São Paulo – A primeira-ministra britânica, Theresa May, não desistiu de colocar o acordo do Brexit – como é conhecido o processo de saída do Reino Unido da União Europeia (UE) – em votação no parlamento britânico. Se isso acontecer, será a quarta vez que o pacto acertado entre Londres e Bruxelas tentará passar pelo crivo dos legisladores do país.

“May quer colocar seu acordo para votação na quinta-feira, oito dias antes da nova data para a saída do Reino Unido da União Europeia”, disse o estrategista do Rabobank, Piotr Matys.

A nova ofensiva de May acontece após o parlamento britânico rejeitar, ontem, pela segunda vez, todas as alternativas ao Brexit. Os legisladores não conseguiram consenso para opções como a permanência do Reino Unido na união aduaneira ou para a criação de um mercado 2.0 e para um novo plebiscito. Além delas, a opção de revogação do processo de saída também foi barrada.

De acordo com o analista chefe de mercados da CMC Markets, Michael Hewson, o lado positivo da votação de ontem é que várias opções perderam por uma pequena margem de votos.

“A opção da união aduaneira não passou por três votos, 273 a 276. A opção do segundo plebiscito foi barrada por 12 votos e foi a alternativa mais popular, obtendo 280 votos, enquanto a revogação da saída recebeu o maior número de votos contrários, 292”, afirmou Hewson.

De olho na baixa margem de rejeição da opção de permanecer na união aduaneira, May também negocia com a cúpula de seu partido a possibilidade de apresentar essa proposta como um meio de acabar com o impasse envolvendo o Brexit.

SAÍDA SEM ACORDO

Outra opção, a mais temida delas, seria a de uma separação sem acordo. Algumas autoridades europeias voltaram a afirmar hoje que as chances de uma saída abrupta são ainda maiores.

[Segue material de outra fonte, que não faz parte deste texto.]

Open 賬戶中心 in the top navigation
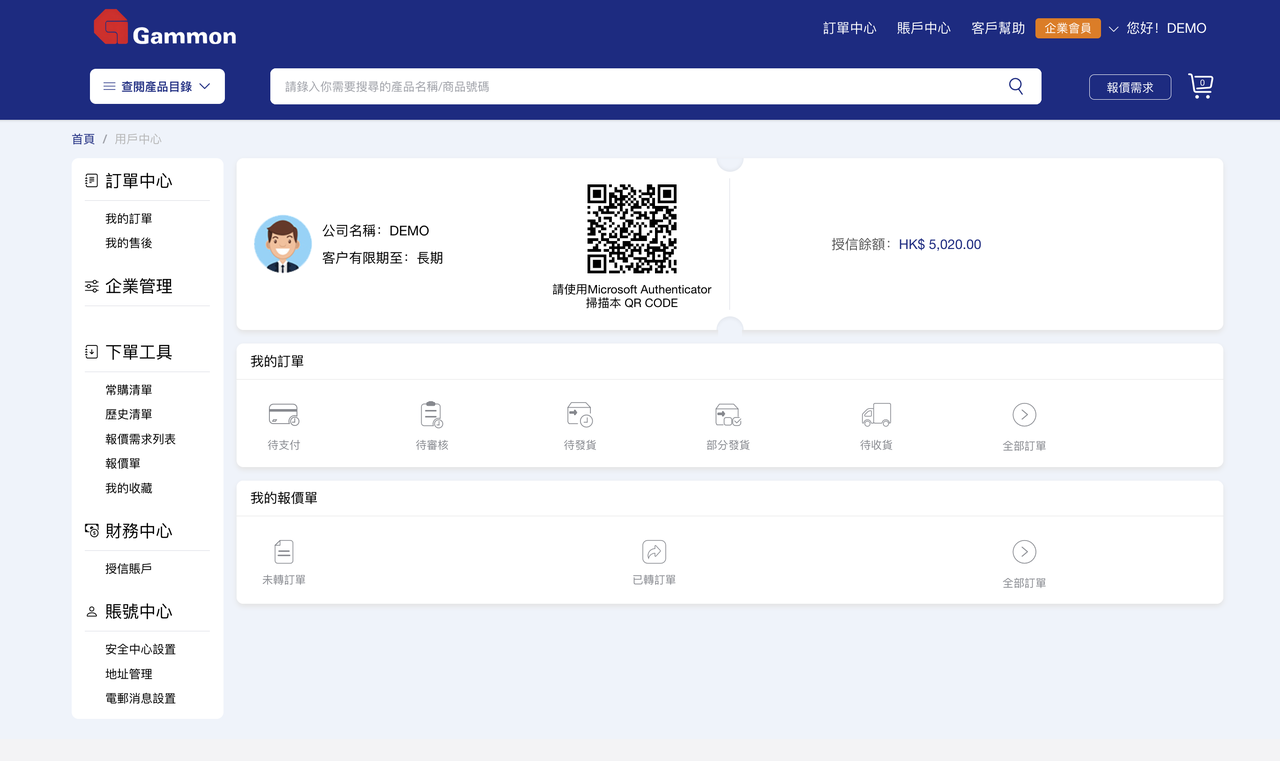Screen dimensions: 1280x761 coord(923,28)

Segundo o negociador chefe da UE para Brexit, Michael Barnier, se o acordo fechado entre Londres e Bruxelas não for aprovado pelo parlamento britânico, restará duas opções: uma separação não consensual ou a revogação do artigo 50 do Tratado de Lisboa, que fala sobre a saída de um membro do bloco europeu.

“Seria responsabilidade do governo britânico escolher entre essas duas opções. Um cenário sem acordo nunca foi um cenário desejado, mas se torna cada dia mais provável”, disse Barnier.

O presidente francês, Emmanuel Macron, afirmou que diante da dificuldade de o Reino Unido encontrar uma solução que reúna a maioria, a escolha de divórcio sem acordo é a mais provável. “Não podermos evitar esse cenário”, afirmou Macron.

MAIS TEMPO PARA MAY

Diante da paralisação do processo de saída dos britânicos da UE, a maioria dos especialistas aposta em um novo adiamento do prazo do Brexit em uma tentativa de separação com acordo. Os líderes da UE têm programado um
encontro de emergência no próximo dia 10 para discutir a questão.

“A ideia é impedir uma saída desordenada, mas não há garantias que o
adiamento evite esse desfecho”, disse Matys, do Rabobank.

Originalmente, o prazo do Brexit era 29 de março, mas o governo britânico, com a chancela do parlamento, pediu a extensão dessa data, que passou para 12 de abril.

“Se Theresa May não conseguir com uma última tentativa aprovar seu acordo no parlamento britânico, então um adiamento relativamente longo deve voltar à mesa”, disse o estrategista global da Nordea, Andreas Steno Larsen. Ele aposta em uma extensão de nove meses.